Kamileen, M. O.; Nakamura, Y.; Luck, K.; Heinicke, S.; Hong, B.; Colinas, M.; Lichman, B. R.; O'Connor, S. E.

Plant-specialized metabolism is largely driven by the oxidative tailoring of key chemical scaffolds catalyzed by cytochrome P450 (CYP450s) enzymes. The monoterpene indole alkaloids tabersonine and pseudo-tabersonine, found in the medicinal plant Tabernanthe iboga, are extensively modified by oxidative reactions. Here we developed a streamlined screening strategy to screen the activity of T. iboga CYP450s in Nicotiana benthamiana.

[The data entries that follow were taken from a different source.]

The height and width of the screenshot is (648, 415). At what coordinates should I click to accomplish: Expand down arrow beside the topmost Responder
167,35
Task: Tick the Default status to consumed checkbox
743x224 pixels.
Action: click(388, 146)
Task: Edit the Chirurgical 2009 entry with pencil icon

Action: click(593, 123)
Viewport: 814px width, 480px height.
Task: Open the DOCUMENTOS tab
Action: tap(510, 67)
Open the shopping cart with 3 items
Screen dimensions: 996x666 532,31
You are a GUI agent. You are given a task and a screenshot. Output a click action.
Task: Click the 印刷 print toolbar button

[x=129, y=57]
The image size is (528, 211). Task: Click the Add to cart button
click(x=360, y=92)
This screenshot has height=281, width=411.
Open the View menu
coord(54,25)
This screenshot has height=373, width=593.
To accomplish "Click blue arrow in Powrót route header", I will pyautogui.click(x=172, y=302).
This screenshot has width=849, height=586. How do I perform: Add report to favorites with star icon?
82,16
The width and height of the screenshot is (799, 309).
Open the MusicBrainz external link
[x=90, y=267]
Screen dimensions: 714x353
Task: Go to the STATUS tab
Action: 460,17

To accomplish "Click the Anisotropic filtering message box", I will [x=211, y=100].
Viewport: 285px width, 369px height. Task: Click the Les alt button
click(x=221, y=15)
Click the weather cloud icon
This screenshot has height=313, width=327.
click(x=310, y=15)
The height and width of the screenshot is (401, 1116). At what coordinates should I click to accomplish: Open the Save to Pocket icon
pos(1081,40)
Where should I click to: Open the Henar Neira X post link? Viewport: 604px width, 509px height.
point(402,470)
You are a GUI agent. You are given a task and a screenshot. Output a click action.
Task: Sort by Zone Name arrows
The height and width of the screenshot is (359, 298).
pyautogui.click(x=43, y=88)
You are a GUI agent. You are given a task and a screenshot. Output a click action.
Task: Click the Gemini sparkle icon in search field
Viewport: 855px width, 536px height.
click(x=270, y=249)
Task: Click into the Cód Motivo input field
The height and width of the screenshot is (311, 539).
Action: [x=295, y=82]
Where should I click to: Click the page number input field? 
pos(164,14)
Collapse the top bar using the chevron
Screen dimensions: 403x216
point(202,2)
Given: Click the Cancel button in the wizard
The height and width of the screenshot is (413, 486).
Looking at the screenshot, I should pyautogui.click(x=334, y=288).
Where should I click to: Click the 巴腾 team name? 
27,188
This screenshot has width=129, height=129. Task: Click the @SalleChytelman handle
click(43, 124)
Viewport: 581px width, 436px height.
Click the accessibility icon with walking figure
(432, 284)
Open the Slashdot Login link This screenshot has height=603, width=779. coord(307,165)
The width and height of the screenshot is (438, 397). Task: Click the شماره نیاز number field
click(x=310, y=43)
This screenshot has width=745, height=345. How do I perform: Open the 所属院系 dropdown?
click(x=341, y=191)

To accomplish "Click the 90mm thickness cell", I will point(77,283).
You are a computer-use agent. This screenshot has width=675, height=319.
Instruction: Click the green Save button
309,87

Using multigene constructs encoding the biosynthesis of tabersonine and pseudo-tabersonine scaffolds, we set out to uncover the CYP450s responsible for oxidative transformations of these scaffolds. Our approach identified two T. iboga cytochrome P450 enzymes: pachysiphine synthase (PS) and 16-hydroxy-tabersonine synthase (T16H). These enzymes catalyze an epoxidation and site-specific hydroxylation of tabersonine to produce pachysiphine and 16-OH-tabersonine, respectively. We further demonstrated that these genes produced the expected products when expressed in Catharanthus roseus flowers. This work provides new insights into the biosynthetic pathways of MIAs and underscores the utility of N. benthamiana and C. roseus as platforms for the functional characterization of plant enzymes.